Longformer from AllenAI solves this with two attention mechanisms applied together:
- Sliding window attention: Each token attends to
window_sizeneighbors on each side. Local context is preserved efficiently at O(n × w) cost. - Global attention: Selected tokens (like
[CLS]or question tokens) attend to all other tokens and are attended to by all other tokens. Global tokens gather document-level context.
This combination maintains O(n) complexity while preserving the ability to reason across the full document.
When to Use Longformer vs Chunking Strategies
Use Longformer when:
- Questions or labels depend on evidence scattered across the document
- You need document-level representations (not sentence-level)
- Documents are 600-4000 tokens consistently
Use chunking when:
- Documents are 4000+ tokens (Longformer's 4096 limit still applies)
- Questions can always be answered from a local passage
- Throughput matters more than accuracy (chunking + retrieval is faster)
The sweet spot is 800-2500 token documents — long enough that BERT fails, short enough that Longformer handles cleanly.
Document Classification
from transformers import LongformerForSequenceClassification, LongformerTokenizerFast
import torch
tokenizer = LongformerTokenizerFast.from_pretrained("allenai/longformer-base-4096")
model = LongformerForSequenceClassification.from_pretrained(
"allenai/longformer-base-4096",
num_labels=4
)
long_document = "..." * 1000 # 3000+ word document
inputs = tokenizer(
long_document,
return_tensors="pt",
max_length=4096,
truncation=True,
padding="max_length"
)
# Global attention on [CLS] token
global_attention_mask = torch.zeros_like(inputs["input_ids"])
global_attention_mask[:, 0] = 1
outputs = model(**inputs, global_attention_mask=global_attention_mask)
logits = outputs.logits
predicted_class = logits.argmax(dim=-1).item()
The HuggingFace Longformer-large-4096 is the highest-quality variant; base is 3x faster.
Document Q&A With LongformerForQuestionAnswering
from transformers import LongformerForQuestionAnswering, LongformerTokenizerFast
model = LongformerForQuestionAnswering.from_pretrained("allenai/longformer-large-4096-finetuned-triviaqa")

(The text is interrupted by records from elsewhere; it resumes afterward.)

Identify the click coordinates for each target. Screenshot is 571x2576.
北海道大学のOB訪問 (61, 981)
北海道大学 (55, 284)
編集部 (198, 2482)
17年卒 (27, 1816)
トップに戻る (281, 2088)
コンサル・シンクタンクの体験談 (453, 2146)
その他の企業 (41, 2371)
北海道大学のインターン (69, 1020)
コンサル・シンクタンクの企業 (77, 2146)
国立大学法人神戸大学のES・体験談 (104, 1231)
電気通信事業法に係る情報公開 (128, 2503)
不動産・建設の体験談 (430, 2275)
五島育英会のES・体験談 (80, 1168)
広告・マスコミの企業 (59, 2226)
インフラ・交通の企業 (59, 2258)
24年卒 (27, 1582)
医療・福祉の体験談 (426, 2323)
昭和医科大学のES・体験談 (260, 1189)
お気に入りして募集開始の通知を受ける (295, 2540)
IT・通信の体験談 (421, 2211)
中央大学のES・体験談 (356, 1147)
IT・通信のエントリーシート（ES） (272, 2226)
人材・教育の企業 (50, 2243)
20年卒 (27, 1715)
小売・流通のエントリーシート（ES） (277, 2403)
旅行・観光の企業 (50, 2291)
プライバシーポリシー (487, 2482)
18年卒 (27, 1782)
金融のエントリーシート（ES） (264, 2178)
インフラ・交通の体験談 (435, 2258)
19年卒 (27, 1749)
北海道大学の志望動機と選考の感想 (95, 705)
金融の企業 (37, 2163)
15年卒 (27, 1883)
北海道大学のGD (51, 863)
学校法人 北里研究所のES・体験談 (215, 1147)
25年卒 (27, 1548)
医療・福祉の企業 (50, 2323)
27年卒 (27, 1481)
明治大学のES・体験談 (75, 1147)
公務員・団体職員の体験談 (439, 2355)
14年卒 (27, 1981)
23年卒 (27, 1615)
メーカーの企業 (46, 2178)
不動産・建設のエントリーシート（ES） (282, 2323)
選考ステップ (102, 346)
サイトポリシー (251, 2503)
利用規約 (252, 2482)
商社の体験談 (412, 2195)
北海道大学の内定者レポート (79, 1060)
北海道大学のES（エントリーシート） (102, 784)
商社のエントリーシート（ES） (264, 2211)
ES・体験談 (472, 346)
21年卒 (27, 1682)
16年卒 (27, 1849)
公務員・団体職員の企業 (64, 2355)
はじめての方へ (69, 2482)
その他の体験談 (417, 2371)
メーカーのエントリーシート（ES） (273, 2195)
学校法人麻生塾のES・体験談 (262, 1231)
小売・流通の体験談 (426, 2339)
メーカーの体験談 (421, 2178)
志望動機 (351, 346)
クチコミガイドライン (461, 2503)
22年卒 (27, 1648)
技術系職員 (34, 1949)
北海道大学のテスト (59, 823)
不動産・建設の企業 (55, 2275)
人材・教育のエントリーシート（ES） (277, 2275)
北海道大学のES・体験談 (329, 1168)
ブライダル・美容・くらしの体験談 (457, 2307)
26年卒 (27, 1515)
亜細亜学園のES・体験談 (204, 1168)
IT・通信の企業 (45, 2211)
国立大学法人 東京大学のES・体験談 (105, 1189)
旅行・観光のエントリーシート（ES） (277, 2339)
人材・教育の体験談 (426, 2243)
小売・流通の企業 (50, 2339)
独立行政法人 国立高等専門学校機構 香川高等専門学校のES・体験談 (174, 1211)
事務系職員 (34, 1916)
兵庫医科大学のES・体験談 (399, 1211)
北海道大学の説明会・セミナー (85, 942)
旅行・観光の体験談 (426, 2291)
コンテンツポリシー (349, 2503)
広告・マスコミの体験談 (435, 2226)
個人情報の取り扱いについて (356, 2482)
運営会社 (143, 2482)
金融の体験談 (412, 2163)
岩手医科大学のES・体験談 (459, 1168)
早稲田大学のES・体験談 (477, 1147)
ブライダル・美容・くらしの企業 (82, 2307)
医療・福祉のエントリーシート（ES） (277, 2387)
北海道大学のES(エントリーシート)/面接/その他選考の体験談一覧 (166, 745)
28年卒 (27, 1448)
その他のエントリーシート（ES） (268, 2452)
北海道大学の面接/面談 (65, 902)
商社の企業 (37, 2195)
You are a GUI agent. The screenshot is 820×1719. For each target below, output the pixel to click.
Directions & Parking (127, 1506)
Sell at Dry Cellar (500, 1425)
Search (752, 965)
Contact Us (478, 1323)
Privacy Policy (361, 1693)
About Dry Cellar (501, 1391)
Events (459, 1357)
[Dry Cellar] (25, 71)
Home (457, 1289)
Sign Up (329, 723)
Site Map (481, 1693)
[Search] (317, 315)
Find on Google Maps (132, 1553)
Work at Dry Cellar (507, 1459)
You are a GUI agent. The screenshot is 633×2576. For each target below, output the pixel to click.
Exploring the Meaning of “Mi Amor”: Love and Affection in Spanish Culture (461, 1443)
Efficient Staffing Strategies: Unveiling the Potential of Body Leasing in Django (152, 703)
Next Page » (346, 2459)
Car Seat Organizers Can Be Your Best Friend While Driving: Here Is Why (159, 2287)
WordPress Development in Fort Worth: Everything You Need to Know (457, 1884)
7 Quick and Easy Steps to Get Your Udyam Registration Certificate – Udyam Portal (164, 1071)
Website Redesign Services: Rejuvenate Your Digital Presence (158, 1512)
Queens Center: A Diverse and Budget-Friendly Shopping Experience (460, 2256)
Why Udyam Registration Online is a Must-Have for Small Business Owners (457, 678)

tokenizer = LongformerTokenizerFast.from_pretrained("allenai/longformer-large-4096-finetuned-triviaqa")
question = "What is the main argument in section 3?"
document = "...full document text..."
encoding = tokenizer(question, document, return_tensors="pt", max_length=4096, truncation=True)
# Global attention on question tokens
sequence_ids = encoding.sequence_ids(0)
global_attention = [1 if t == 0 else 0 for t in sequence_ids]
encoding["global_attention_mask"] = torch.tensor([global_attention])
outputs = model(**encoding)
start = outputs.start_logits.argmax()
end = outputs.end_logits.argmax()
answer = tokenizer.decode(encoding["input_ids"][0][start:end+1])
print(answer)
Comparison to Big Bird
Big Bird (Google) solves the same long-sequence problem with a different attention pattern: random attention + sliding window + global. Both achieve similar accuracy on long-document benchmarks. Longformer is more widely deployed and has better HuggingFace ecosystem support; Big Bird's random attention may provide marginal advantages on extremely long documents (>4096 tokens with extended variants).